:: DOCUMENT EXTRACT ::
Question 1: Get one/the least (**) solution to the Emperor Sun's request.
Question 2: Get K Twin primes in A.P. for K>9 (***)

________
Note (*): As a matter of fact only  1667, 197, 617, 827 & 1877 are primes.
Note (**): 'the least'  means here the solution with the minimal largest prime of both progressions.
Note (***): Probably you may think that 9 Twin primes in A.P. are too hard to get. As an optimistic hint let me tell you that I have discovered two examples of 8 Twin primes in A.P., both examples with the largest prime less than 10^8. I can not assure that the asked 9 twin primes in A.P. are too close to the discovered 8 ones, but it could happen...
Note about the drawing: This is a collaboration of Juan Sabastián, Luis's son.

Solution

Well, the winner of the ville Kuei-Lin is Paul Jobling, and BTW he is the winner since last May. According to him (30/12/2000) "...I made the search in May of this year, for no reason other than to look for a long AP of twin primes as I had not seen anything published on them. I sent my result to the prime-l mailing list and to the Number Theory mailing list (nmbrthry)...."

All his solutions are for K = 10 being the smaller (130864+i*66391)*11#+180+-1, for i=0 to 9... where the common difference is 153363210 (=66391*11#) and provide the following solution to the Magic square asked by the Emperor Sung:

green = smallest prime; red = largest prime

Paul adds "No doubt somebody will find the smallest example of an AP of 9 twin primes, it will be smaller than the square that I sent to you"

:: GOAL OF THE EXERCISE ::
Continue the passage on twin primes in arithmetic progression, starting after its final sentence.

:: DATA SUPPLIED ::

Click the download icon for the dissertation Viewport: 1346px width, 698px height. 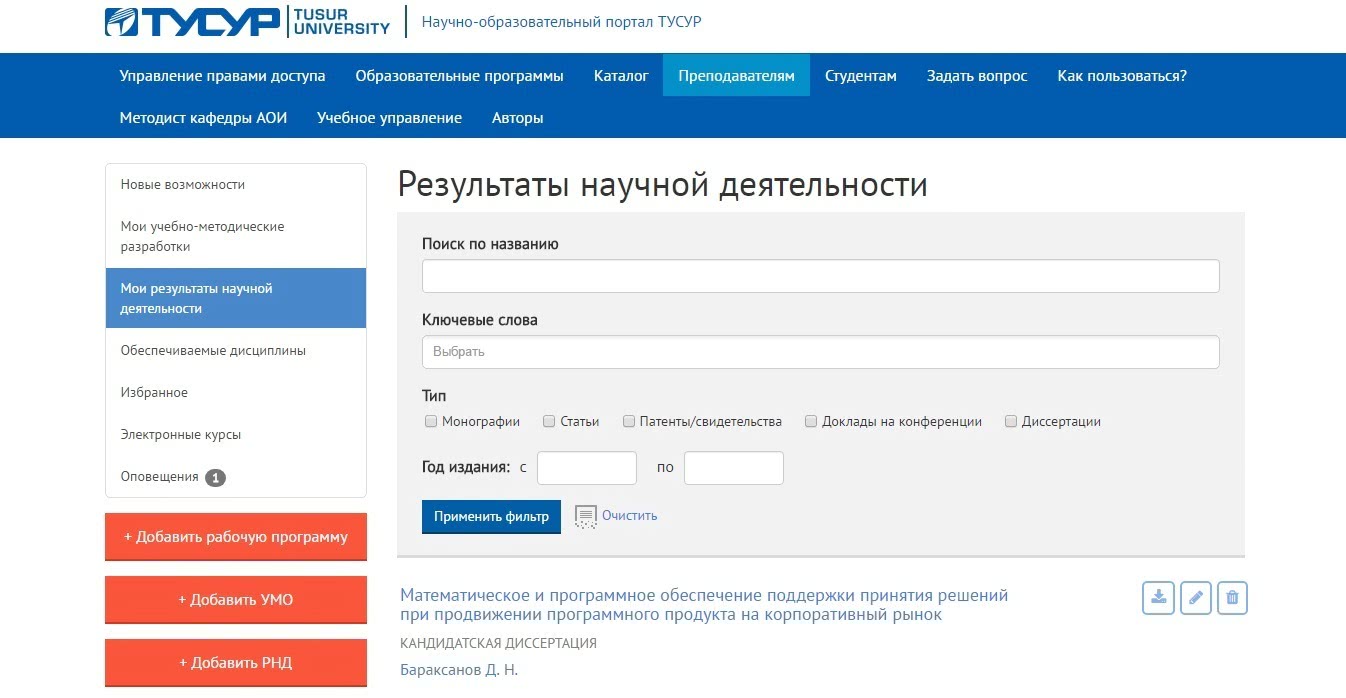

--

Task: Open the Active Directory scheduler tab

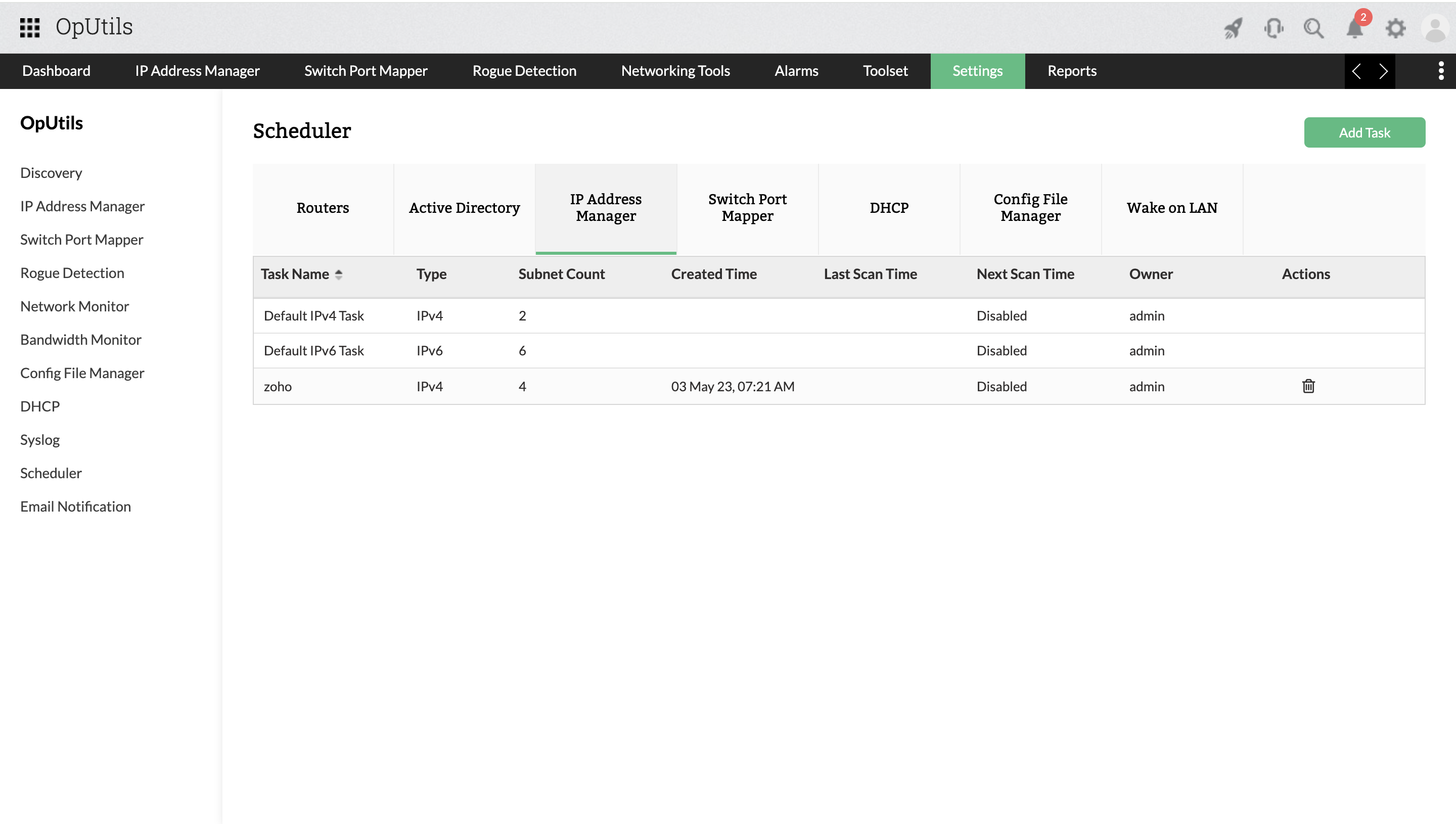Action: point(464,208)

:: EXERCISE RESULT ::
Regarding the method he employed Paul wrote:

"We are looking for an AP of twin primes: a +-1, a+b +-1, a+2b +-1, ..., a+(n-1)b +-1. For an AP of twin primes of length n, it is obvious that b must be a multiple of n#, the product of the primes <=n. I therefore performed the following search:

For p= the primes 11, 13, 17: For each possible x <= p#, Obtain the 1 million numbers of the form x + i.p#, 0 <= i < 1000000 Discard those i's where x+i.p#+1 or x+i.p#-1 is composite. This will leave those i's where x+i.p# +- 1 is a pair of twin primes.

Search these i's for an arithmetic progression of length >= 8. The testing time was very short for p=11 and 13 (hours); for p=17 the search time was approximately 40 days on a 233Mhz PII."

Current status (30/12/2000)

Regarding the Magic square asked by the Emperor, Paul has gotten several solutions, but his smaller one probably is not the earliest.

Regarding The Least Sequences of K Twin primes in A.P. the situation is as follows:

(*) This is only the smallest known sequence...(Gennady Gusev wrote, the 16/6/01: I've been searching twin AP up to 2.1E9 and found only one AP of length 10 - that Paul Jobling found: N=10 d=153363210 A1=302296019 An=1682564911. So you may take off the word "known", it is just "the smallest".)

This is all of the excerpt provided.